[Provided text]

>>>

These past two months have been heartbreaking as we’ve watched the virus surge again — but even in COVID’s re-emergence, there is hope for how it can be managed as an endemic disease. We know that the Delta variant can “break through” in vaccinated individuals, even though some vaccines were nearly 100% effective against previous strains. But we also know that rates of death and severe illness have dropped significantly amongst the vaccinated; according to Centers for Disease Control and Prevention estimates, a fully vaccinated individual is 11 times less likely to die from COVID-19 than someone who is unvaccinated. The variants won’t stop with Delta — natural selection drives viruses to spread as efficiently as possible, and newer strains could be even more effective at breaking through prior vaccines. But, if we keep vaccinating the population against variants and reinforcing population immunity, the virus could remain less deadly. Think about what happened to the 1918 influenza — at first killing more people than all of the deaths in World War I, it now circulates as multiple new strains every winter season but is managed with yearly flu shots.
If endemic COVID-19 is our goal, every level of power needs to make that message crystal clear. Dartmouth implemented the new mask restrictions as the “best and most effective” way to reduce transmission and achieve the “earliest possible return to normalcy.” But what does a return to normalcy mean? If we’re being honest, the new normal will include some acceptable level of community transmission of COVID-19. This idea goes far beyond Dartmouth — the Biden administration has repeatedly published plans discussing its goals to “end the pandemic,” seemingly implying a near-total end to transmission. Clearer goals — such as a sustained, substantial reduction in deaths across the country — should define the end of pandemic conditions, not the eradication of the virus itself.

<<<

[Aim of the task] According to the Centers for Disease Control and Prevention estimates cited in the text on endemic COVID-19, how many times less likely is a fully vaccinated individual to die from COVID-19 than someone who is unvaccinated?

Data excerpts:
>>>

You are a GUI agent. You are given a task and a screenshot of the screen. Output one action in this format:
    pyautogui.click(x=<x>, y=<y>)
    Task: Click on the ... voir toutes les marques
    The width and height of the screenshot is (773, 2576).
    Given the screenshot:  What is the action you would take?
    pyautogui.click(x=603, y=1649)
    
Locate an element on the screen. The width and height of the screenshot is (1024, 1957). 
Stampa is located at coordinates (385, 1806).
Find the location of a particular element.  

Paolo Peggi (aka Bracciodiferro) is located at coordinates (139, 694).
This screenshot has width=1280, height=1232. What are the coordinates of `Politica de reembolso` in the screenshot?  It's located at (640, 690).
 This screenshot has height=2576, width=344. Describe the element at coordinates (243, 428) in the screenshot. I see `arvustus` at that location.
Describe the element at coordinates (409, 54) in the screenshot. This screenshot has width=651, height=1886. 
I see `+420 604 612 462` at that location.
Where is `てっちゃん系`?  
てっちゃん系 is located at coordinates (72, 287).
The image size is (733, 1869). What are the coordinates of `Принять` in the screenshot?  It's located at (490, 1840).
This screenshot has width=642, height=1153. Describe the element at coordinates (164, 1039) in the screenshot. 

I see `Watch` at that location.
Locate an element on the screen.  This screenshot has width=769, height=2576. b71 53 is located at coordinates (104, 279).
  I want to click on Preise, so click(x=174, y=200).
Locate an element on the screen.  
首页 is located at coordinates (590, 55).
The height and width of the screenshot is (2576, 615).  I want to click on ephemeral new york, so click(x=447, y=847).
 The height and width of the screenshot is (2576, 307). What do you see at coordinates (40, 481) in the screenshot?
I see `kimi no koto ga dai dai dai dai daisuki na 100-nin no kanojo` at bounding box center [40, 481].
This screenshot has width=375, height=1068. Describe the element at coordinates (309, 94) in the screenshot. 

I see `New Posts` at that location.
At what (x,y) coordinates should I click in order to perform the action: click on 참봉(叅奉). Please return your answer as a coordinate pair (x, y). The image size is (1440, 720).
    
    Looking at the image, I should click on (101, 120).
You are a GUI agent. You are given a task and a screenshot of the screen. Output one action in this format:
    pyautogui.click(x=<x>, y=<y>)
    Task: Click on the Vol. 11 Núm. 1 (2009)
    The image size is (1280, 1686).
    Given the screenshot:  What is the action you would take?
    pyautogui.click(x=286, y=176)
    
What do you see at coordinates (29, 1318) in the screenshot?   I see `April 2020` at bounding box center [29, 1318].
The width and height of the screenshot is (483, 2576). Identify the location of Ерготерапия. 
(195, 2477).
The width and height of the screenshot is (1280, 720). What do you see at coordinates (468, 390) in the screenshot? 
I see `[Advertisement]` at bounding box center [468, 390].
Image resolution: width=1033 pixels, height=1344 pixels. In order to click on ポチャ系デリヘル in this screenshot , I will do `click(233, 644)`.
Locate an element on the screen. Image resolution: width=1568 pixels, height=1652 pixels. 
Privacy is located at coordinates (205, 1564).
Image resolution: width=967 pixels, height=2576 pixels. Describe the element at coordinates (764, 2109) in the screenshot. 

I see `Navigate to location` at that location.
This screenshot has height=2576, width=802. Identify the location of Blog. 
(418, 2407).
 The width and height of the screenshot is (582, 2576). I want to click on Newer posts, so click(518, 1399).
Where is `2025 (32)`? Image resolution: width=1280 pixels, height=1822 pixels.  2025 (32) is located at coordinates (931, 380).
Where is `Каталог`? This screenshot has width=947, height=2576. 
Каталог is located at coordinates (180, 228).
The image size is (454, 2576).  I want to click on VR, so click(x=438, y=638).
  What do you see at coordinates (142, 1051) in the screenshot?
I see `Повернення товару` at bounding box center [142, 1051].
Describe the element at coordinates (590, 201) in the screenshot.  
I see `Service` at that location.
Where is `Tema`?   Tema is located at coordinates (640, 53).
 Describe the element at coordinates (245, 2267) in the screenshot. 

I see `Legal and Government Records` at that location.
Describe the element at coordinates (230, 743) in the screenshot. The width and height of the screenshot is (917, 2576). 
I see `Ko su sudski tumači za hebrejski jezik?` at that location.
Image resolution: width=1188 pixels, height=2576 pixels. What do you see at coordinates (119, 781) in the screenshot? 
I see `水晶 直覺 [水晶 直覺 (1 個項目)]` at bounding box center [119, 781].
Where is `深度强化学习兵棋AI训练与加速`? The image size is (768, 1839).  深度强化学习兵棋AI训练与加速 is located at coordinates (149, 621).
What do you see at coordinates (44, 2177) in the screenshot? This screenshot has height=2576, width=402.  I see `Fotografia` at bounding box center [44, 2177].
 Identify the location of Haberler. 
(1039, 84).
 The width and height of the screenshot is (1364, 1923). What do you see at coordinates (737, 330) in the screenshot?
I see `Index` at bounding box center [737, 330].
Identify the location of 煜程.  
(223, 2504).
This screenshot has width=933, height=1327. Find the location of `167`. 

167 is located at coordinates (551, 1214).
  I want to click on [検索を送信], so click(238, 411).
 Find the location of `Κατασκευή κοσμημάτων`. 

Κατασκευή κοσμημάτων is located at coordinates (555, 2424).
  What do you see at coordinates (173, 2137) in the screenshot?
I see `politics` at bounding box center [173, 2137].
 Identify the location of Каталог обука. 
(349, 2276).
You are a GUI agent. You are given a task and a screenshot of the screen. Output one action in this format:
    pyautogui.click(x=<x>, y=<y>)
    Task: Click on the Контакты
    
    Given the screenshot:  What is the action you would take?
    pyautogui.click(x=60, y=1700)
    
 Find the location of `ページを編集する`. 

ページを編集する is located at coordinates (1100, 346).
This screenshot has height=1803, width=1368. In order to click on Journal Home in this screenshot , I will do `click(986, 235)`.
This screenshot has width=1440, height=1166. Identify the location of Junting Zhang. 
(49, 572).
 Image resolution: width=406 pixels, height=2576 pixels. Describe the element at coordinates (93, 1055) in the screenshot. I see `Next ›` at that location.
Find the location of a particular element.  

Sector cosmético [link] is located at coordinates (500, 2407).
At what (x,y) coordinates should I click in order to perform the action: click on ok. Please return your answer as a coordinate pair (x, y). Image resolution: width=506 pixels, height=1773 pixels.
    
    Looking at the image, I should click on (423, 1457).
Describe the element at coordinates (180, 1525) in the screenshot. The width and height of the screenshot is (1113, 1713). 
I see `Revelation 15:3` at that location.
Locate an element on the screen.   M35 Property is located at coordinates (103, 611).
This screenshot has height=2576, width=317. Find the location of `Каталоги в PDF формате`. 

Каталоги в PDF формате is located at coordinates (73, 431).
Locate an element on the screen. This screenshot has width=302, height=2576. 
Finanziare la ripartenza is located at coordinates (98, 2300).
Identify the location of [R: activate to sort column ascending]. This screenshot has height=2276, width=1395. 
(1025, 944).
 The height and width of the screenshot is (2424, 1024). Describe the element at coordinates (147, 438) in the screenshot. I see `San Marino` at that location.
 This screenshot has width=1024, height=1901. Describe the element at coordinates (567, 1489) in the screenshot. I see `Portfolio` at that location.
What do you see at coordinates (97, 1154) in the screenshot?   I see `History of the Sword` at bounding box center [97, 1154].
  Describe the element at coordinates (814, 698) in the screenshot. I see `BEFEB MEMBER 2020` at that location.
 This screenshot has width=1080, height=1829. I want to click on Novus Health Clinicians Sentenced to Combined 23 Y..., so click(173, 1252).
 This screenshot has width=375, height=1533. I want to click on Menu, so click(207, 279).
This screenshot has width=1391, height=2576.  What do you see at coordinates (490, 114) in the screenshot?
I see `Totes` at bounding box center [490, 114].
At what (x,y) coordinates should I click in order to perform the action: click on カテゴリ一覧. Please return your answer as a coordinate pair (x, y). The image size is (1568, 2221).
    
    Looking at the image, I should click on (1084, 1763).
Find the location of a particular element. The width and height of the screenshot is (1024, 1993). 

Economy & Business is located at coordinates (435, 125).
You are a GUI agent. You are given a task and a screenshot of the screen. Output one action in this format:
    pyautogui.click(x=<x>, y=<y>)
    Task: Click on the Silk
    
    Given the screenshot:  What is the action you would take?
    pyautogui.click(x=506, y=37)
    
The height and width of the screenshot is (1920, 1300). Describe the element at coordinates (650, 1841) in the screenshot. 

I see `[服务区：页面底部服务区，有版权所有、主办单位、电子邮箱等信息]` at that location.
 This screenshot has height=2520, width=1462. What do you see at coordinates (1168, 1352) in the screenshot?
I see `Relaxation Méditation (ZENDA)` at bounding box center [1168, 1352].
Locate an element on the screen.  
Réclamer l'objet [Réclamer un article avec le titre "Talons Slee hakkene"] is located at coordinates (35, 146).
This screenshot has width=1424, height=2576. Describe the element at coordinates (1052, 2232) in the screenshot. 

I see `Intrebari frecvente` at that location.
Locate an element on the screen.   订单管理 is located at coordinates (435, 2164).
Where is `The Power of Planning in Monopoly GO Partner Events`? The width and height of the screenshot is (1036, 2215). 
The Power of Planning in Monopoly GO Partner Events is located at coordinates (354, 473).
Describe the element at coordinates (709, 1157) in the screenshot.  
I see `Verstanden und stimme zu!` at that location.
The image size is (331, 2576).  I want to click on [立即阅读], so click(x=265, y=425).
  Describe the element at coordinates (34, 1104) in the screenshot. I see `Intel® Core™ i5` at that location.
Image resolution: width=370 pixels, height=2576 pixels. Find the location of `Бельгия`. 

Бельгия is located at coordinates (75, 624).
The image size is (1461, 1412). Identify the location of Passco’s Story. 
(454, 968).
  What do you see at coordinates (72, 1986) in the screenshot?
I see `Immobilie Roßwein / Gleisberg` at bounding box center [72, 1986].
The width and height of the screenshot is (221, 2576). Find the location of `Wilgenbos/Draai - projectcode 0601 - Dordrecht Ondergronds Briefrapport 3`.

<<<

[Solution for this exercise] 11 times less likely.